CRIME E VIOLÊNCIA
Polícia Civil do Amazonas prende homem por vender vídeos íntimos da ex-companheira grávida
Decisão judicial, em 18 de maio, autorizou a prisão preventiva após investigado invadir residência e agredir a ex-mulher, além de comercializar conteúdo íntimo dela.
A Polícia Civil do Amazonas cumpriu, na segunda-feira, 18 de maio de 2026, a prisão preventiva de um homem de 30 anos acusado de divulgar e vender vídeos íntimos da ex-companheira, que está grávida de cinco meses. A decisão judicial visa coibir a violação da dignidade da vítima e a disseminação de material privado. O suspeito comercializava o conteúdo nas redes sociais por R$ 20, chegando a anunciar "promoções" para acesso ao material, evidenciando a crueldade e a falta de escrúpulos na exploração da intimidade alheia. O caso ressalta a urgência de medidas efetivas contra a violência de gênero e a exposição vexatória de mulheres.
A prisão foi realizada por agentes da 77ª Delegacia Interativa de Polícia de Novo Airão, município localizado no interior do Amazonas. As investigações revelaram que o caso se iniciou em 6 de abril, quando o investigado invadiu a casa da vítima com a desculpa de visitar as filhas do casal. Mesmo ciente da existência de uma medida protetiva em favor da mulher, ele a ofendeu e agrediu com um soco no rosto, demonstrando total desrespeito à lei e à integridade física da ex-companheira. A agressão só foi interrompida com a intervenção da mãe da vítima.

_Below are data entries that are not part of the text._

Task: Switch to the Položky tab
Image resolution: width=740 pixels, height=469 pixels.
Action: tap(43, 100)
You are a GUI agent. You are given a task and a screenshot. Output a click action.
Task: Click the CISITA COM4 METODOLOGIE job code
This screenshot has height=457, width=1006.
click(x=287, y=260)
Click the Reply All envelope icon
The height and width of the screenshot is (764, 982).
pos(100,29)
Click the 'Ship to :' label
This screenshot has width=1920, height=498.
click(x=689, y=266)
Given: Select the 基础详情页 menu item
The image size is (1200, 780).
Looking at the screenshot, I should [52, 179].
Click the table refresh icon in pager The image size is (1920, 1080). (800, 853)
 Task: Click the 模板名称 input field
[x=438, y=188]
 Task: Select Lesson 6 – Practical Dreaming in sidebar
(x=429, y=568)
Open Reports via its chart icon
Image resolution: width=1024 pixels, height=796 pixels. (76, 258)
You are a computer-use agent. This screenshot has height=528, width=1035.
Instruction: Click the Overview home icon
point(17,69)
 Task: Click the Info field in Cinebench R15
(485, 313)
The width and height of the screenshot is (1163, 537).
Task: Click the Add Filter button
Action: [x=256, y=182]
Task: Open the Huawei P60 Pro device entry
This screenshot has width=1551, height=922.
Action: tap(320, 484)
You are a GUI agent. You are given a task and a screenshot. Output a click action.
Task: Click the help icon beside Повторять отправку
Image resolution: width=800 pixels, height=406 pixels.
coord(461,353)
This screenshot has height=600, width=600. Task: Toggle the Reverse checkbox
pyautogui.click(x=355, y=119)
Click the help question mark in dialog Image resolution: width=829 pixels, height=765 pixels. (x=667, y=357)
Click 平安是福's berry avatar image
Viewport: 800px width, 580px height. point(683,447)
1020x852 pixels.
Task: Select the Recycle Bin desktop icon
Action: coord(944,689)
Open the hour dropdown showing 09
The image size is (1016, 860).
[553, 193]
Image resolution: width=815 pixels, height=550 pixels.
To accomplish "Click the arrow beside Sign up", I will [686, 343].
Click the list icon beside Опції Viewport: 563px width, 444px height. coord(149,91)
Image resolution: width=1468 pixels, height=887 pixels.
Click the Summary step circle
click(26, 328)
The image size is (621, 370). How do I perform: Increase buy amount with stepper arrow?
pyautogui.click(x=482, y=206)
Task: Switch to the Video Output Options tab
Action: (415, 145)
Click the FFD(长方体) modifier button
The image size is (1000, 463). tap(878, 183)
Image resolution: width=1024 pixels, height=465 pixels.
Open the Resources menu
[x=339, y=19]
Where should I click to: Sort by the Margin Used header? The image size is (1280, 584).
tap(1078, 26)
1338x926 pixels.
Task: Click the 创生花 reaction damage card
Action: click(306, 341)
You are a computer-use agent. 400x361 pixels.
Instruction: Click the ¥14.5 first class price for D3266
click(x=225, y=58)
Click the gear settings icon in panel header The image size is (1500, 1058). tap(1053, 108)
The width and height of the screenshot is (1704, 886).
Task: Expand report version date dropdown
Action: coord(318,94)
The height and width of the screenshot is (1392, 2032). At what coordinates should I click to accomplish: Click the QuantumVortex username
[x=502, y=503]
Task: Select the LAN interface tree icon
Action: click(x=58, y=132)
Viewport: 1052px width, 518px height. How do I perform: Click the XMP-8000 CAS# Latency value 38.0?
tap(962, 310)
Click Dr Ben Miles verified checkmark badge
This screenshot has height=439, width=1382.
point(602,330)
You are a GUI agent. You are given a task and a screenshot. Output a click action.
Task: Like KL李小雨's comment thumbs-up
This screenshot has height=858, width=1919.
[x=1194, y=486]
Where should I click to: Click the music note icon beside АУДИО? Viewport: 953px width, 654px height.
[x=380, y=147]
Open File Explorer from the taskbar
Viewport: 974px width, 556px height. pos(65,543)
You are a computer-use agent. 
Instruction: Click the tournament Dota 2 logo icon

Dois dias após a agressão, segundo a polícia, o homem passou a divulgar nas redes sociais um vídeo íntimo da vítima, gravado enquanto ela tomava banho. As imagens eram acompanhadas de mensagens ofensivas e anúncios para venda do conteúdo, configurando a divulgação de material íntimo sem consentimento e com intenção de lucro, o que agrava o sofrimento e a exposição da mulher. As investigações apontam que familiares do suspeito também tentaram intimidar a vítima, com a mãe dele sendo suspeita de ameaças e agressões físicas, intensificando o cenário de violência e coação.
Diante do descumprimento reiterado da medida protetiva e da escalada das agressões, a Justiça autorizou a prisão preventiva do indivíduo. Ele responderá por descumprimento de medida protetiva, divulgação de conteúdo íntimo sem consentimento, lesão corporal qualificada, injúria majorada e violência psicológica, crimes que atentam diretamente contra a dignidade e a segurança da mulher.